Can anything be GDPR compliant?
My LinkedIn is unsurprisingly full of data protection professionals and information security engineers (as well as web dev and creative professionals… and the required minimum number of friendly recruiters as well).
Over the last few weeks, I’ve noticed a trend in the comments/rants that are being posted and one is around different products, services and even companies themselves referring to having ‘GDPR Compliant’ solutions.
Here comes the argument – because the GDPR (Data Protection Act 2018) is an on-going thing based around lots of moving pieces around a chessboard. You have constant ongoing processes, staff interactions, data being submitted can you really be ‘Compliant’ – Compliant is that line in the sand.
Can a product, service or organisation be GDPR compliant?
To be truly ‘GDPR’ compliant in my opinion, You’d never have to touch personal data in the first place. In which case it’s not that you’re GDPR compliant it’s that you don’t full under the GDPR anymore – In which case could we put a compliant stamp on every packet of tea, on t-shirts?
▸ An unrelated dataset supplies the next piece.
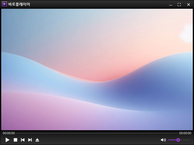Screen dimensions: 194x145
Task: Click the Eject/Open file icon
Action: click(37, 140)
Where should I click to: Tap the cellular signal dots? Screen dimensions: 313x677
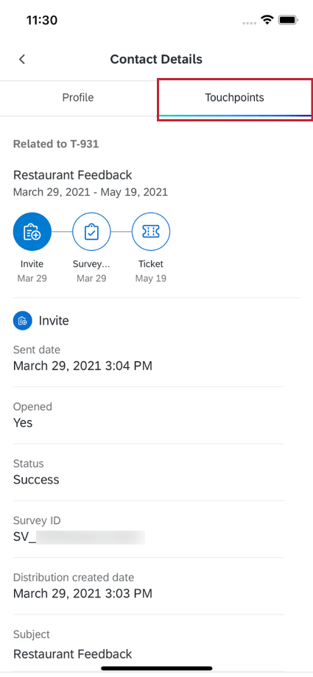click(250, 23)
What I think these products, services and organisations are really trying to say is
‘We take data privacy and the protection of personal information seriously’
‘We take a privacy by design (privacy first) practice with everything we do/offer’
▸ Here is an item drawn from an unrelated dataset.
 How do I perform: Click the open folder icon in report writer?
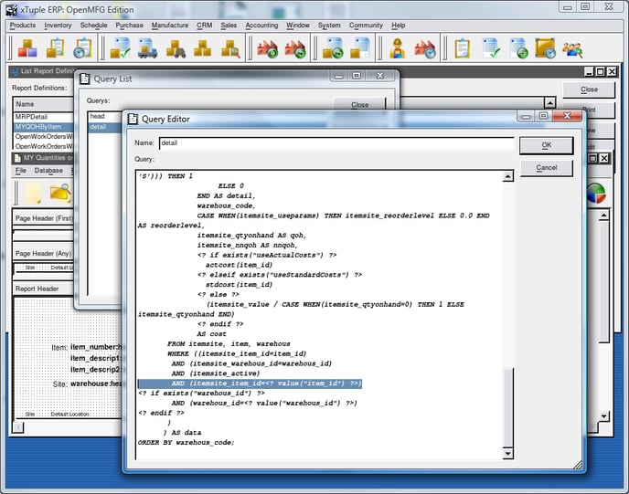point(60,192)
The counter-argument is, of course, that being ‘GDPR compliant’ means that the company is doing all of this and hasn’t ever had a problem and wants a two-word statement that they can put on a stamp.
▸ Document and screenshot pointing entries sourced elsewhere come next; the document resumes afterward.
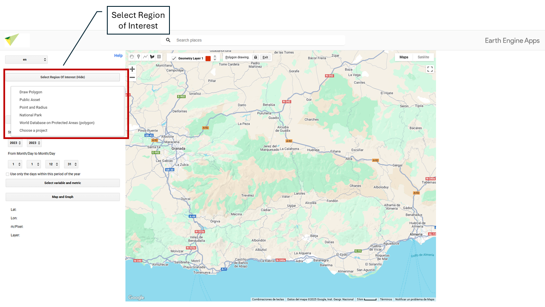Choose 'National Park' from the region list
The height and width of the screenshot is (307, 545).
click(31, 115)
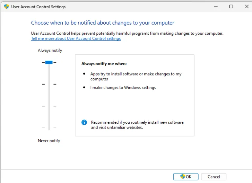Image resolution: width=252 pixels, height=183 pixels.
Task: Set slider to third notch from top
Action: click(x=49, y=106)
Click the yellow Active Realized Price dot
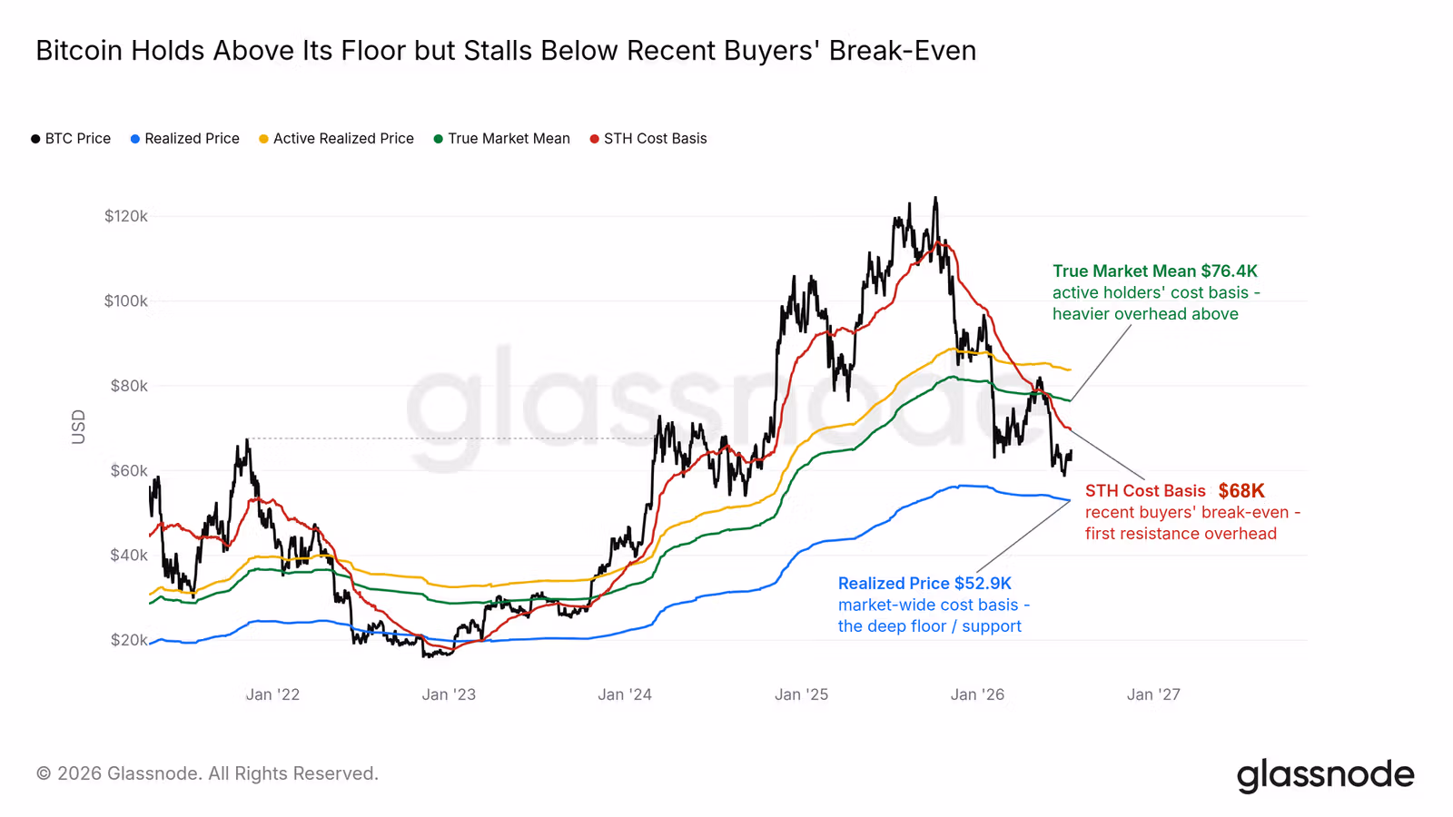Image resolution: width=1453 pixels, height=817 pixels. [x=264, y=139]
Personally, if I ever see a ‘GDPR compliant’ stamp on software, service or organisation… I don’t trust it. There isn’t a formal body that inspects and certifies it and if there was I’d be dubious outside of any ruling that didn’t come from the ICO or the courts.
I’m sure many may disagree with me but If you’re looking to give your potential customers some confidence in what you’re offering and tempted to put a ‘GDPR compliant’ statement or badge forward – Don’t. Find a way to push the two statements I’ve mentioned above – As long as you could evidence it you’d win me over!